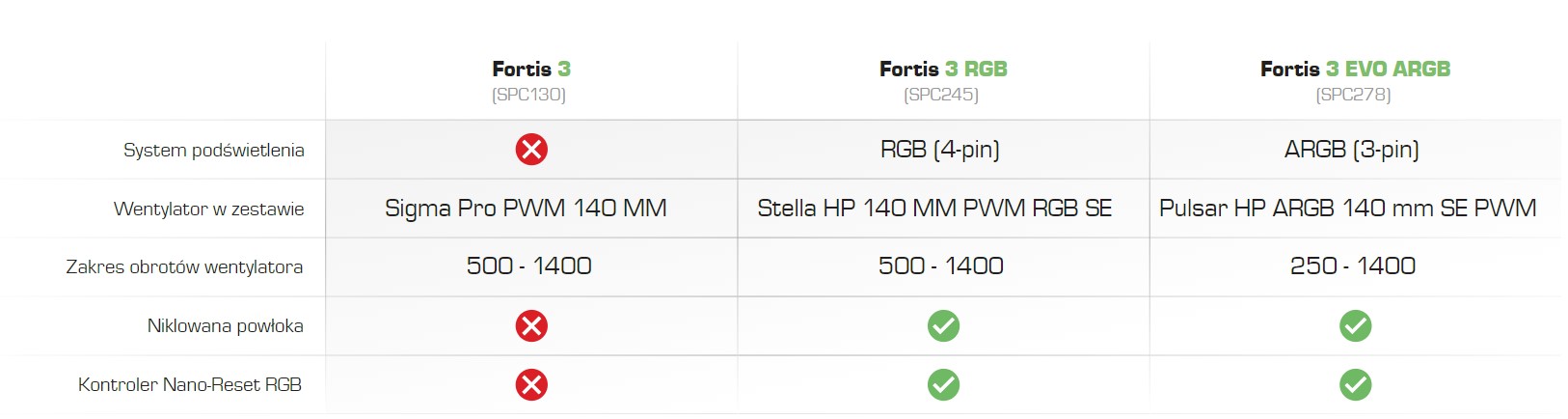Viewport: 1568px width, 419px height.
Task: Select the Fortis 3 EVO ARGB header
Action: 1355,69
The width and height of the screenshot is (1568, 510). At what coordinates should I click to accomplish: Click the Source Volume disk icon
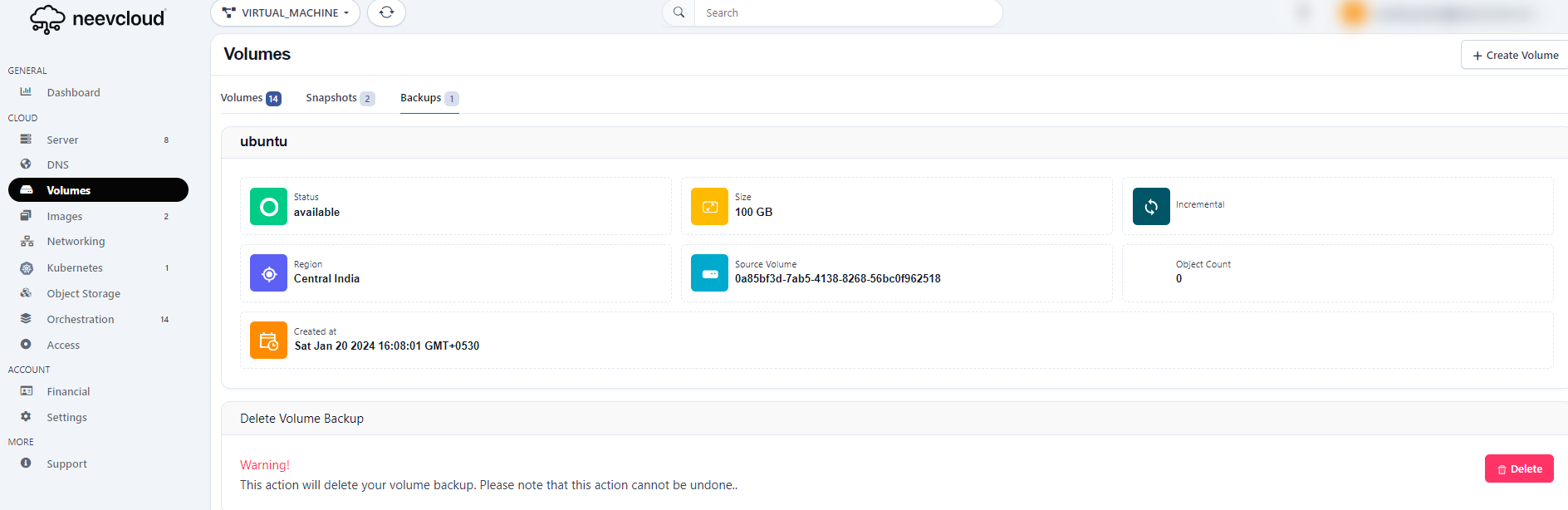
--
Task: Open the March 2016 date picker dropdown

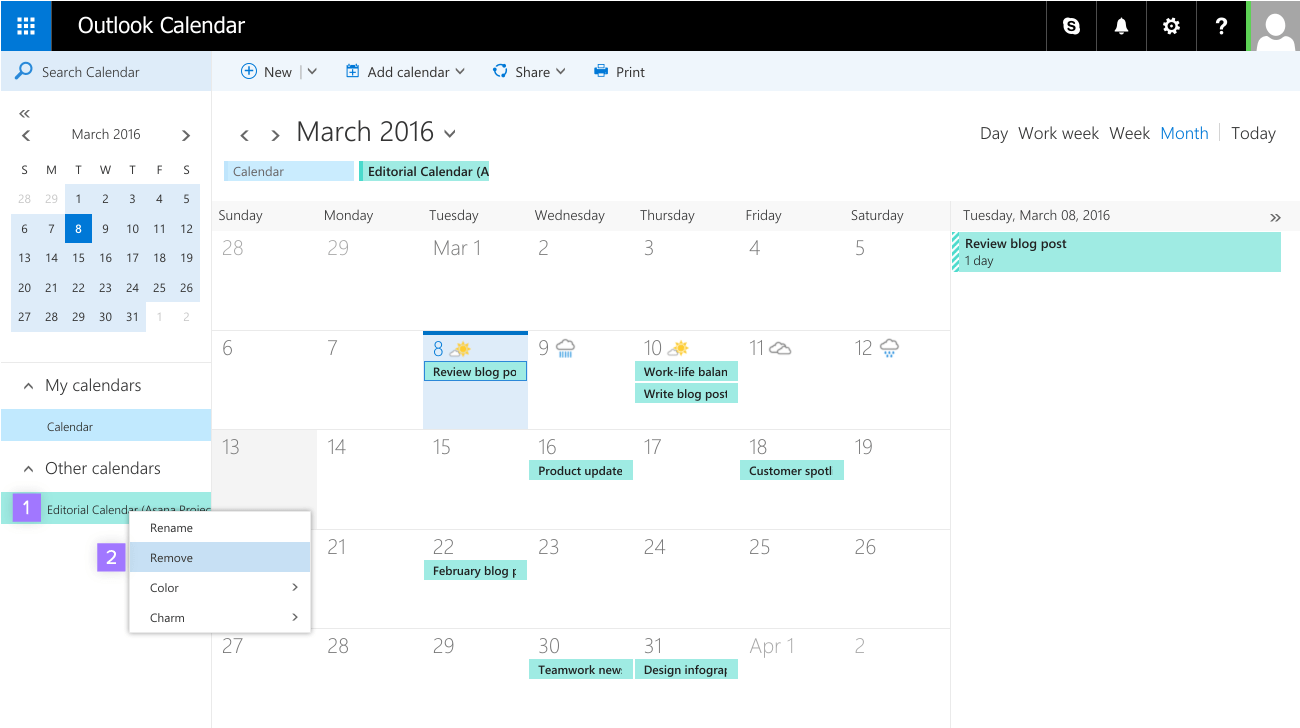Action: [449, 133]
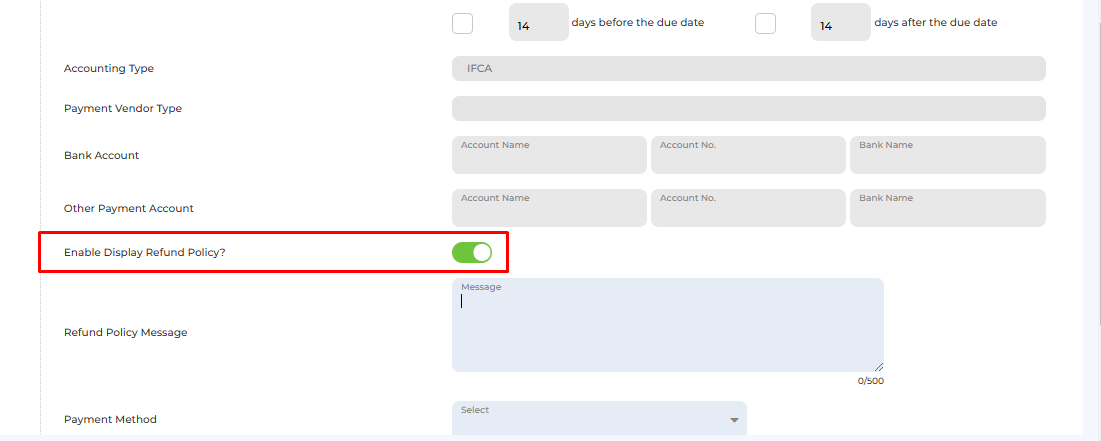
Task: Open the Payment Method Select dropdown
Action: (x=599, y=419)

» Work to be completed
Rewrite the part that opens with the line containing "Viewport: 1568px width, 419px height." and closes with the line containing "The width and", putting "Destination Volume" in place of "Source Volume" and leaving everything else unchanged. Omit the pictures.

» Correct output
Viewport: 1568px width, 419px height.
Task: Select the Fortis 3 EVO ARGB header
Action: 1355,69
The width and height of the screenshot is (1568, 510). At what coordinates should I click to accomplish: Click the Destination Volume disk icon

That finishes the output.